Testing can also help doctors identify the semantic variant of aphasia, which causes difficulties comprehending word meanings. Hillis noted that it can be difficult to determine early on which variant of aphasia a patient has, as most patients begin by struggling with naming and spelling of words, regardless of variant. Yet tracking patients’ eye movements while they match words with pictures reveals a loss of confidence in word meanings. Patients who will develop the semantic variant look back and forth between the correct pictures and other unrelated pictures, even when they select the right picture, Hillis said.
“Their eyes reveal their lack of confidence about the meanings of words,” she said.
To augment speech and language therapy, the traditional treatment for patients with primary progressive aphasia, Hillis is also studying the use of transcranial direct current stimulation of the brain’s interior front gyrus.
The treatment may increase synaptic plasticity, meaning it could “help unaffected parts take over for the damaged parts of the brain,” Hillis said.

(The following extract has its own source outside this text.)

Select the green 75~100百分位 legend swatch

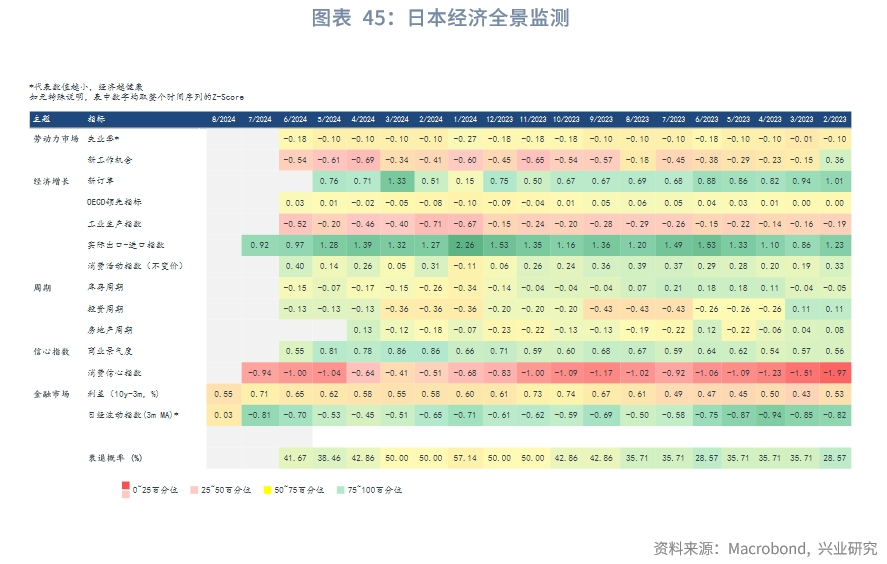[x=340, y=489]
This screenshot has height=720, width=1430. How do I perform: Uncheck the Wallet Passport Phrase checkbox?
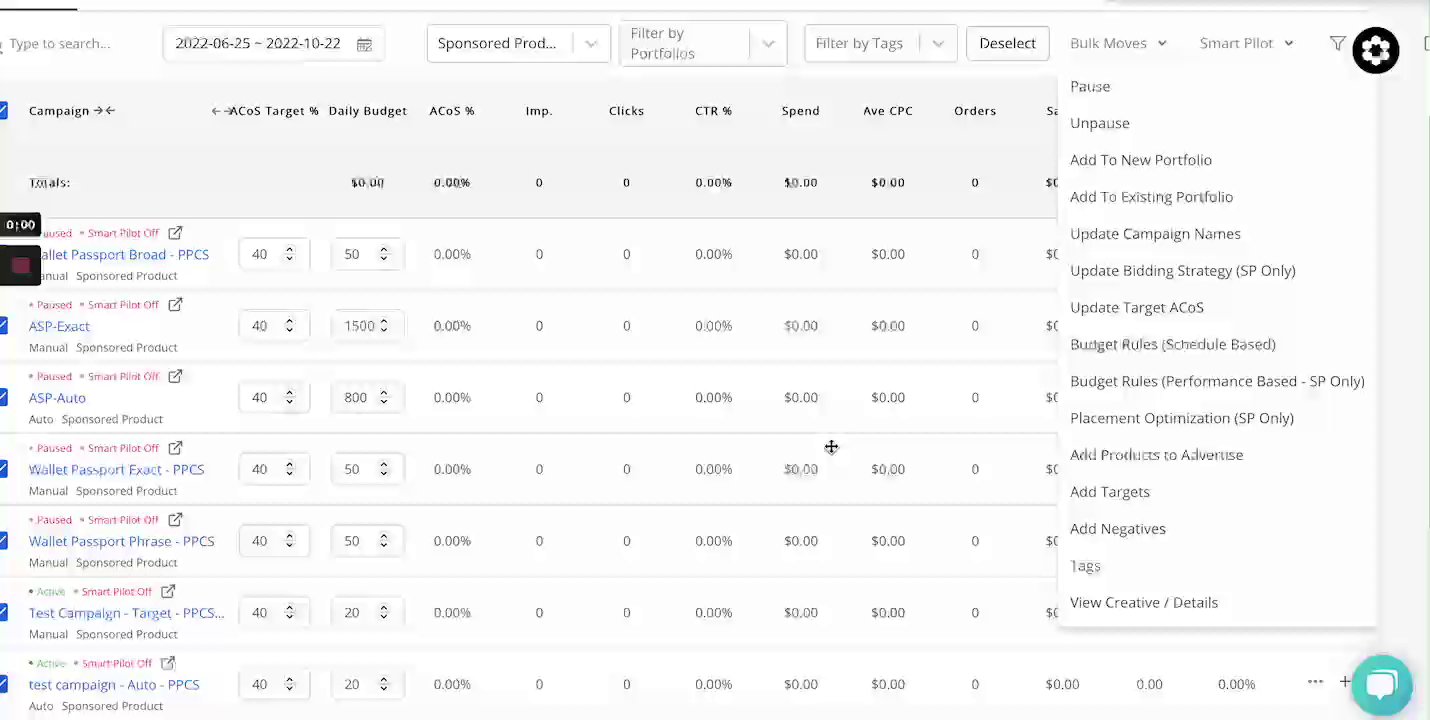3,540

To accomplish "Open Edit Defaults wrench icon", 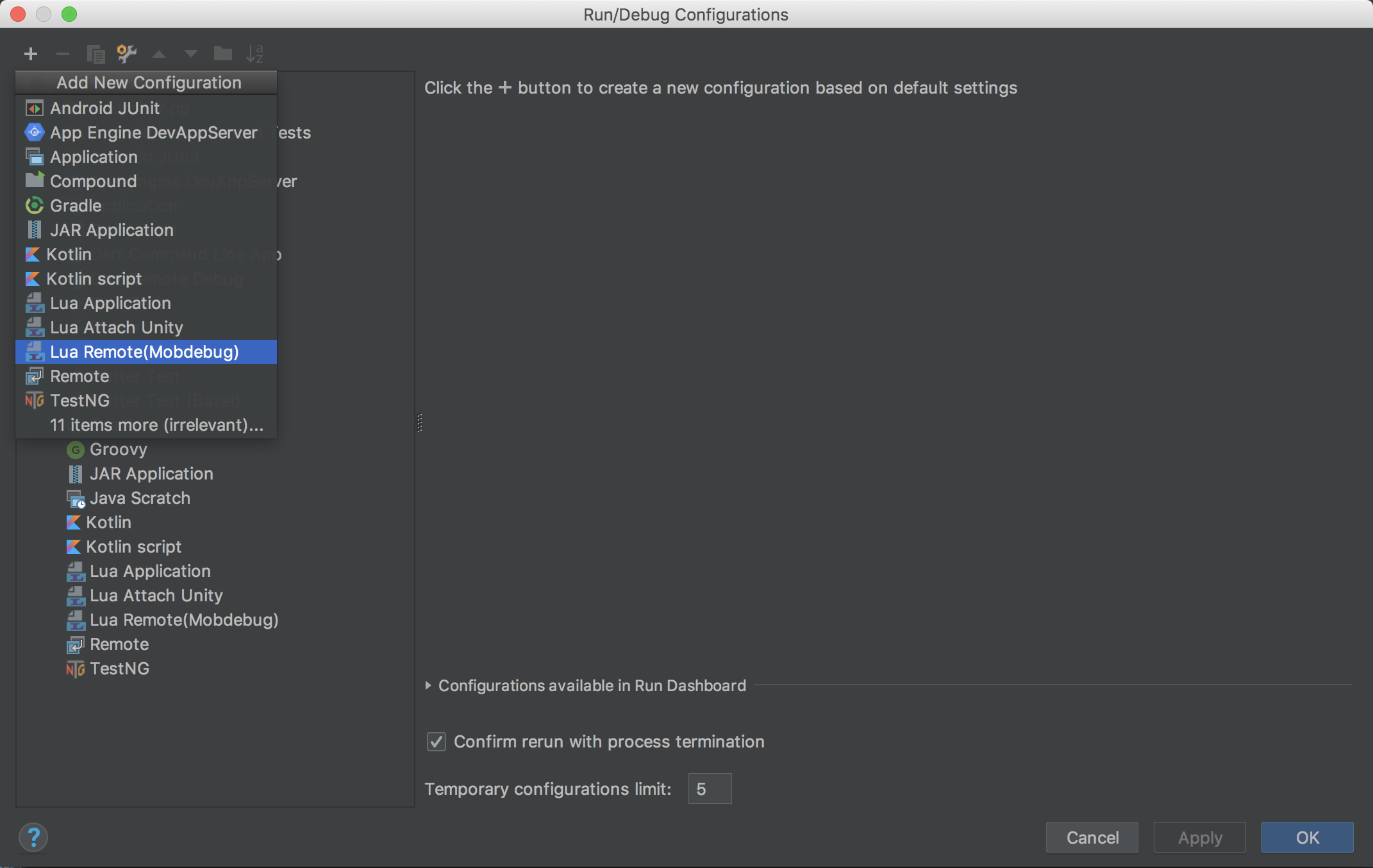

Hillis’ preliminary study of six patients continued to show language improvement two weeks and two months later, and a clinical trial funded by the U.S. National Institutes of Health is now underway.
Such treatments could help patients with primary progressive aphasia like Robert Voogt. In 2006, Voogt was assistant professor of clinical internal medicine at Eastern Virginia Medical School in Norfolk, Virgnia, when he began having difficulties with speech. Today, Voogt has been diagnosed with the non-fluent/agrammatic variant of primary progressive aphasia. Although his expression of speech is unintelligible, Voogt’s understanding of language is clear.
Voogt responded to questions at the AAAS meeting using a MiniTalk communication device, typing out brief responses and selecting pre-programmed sentences that the device translated into speech.
“I have trouble speaking but I can understand you,” Voogt said through the device.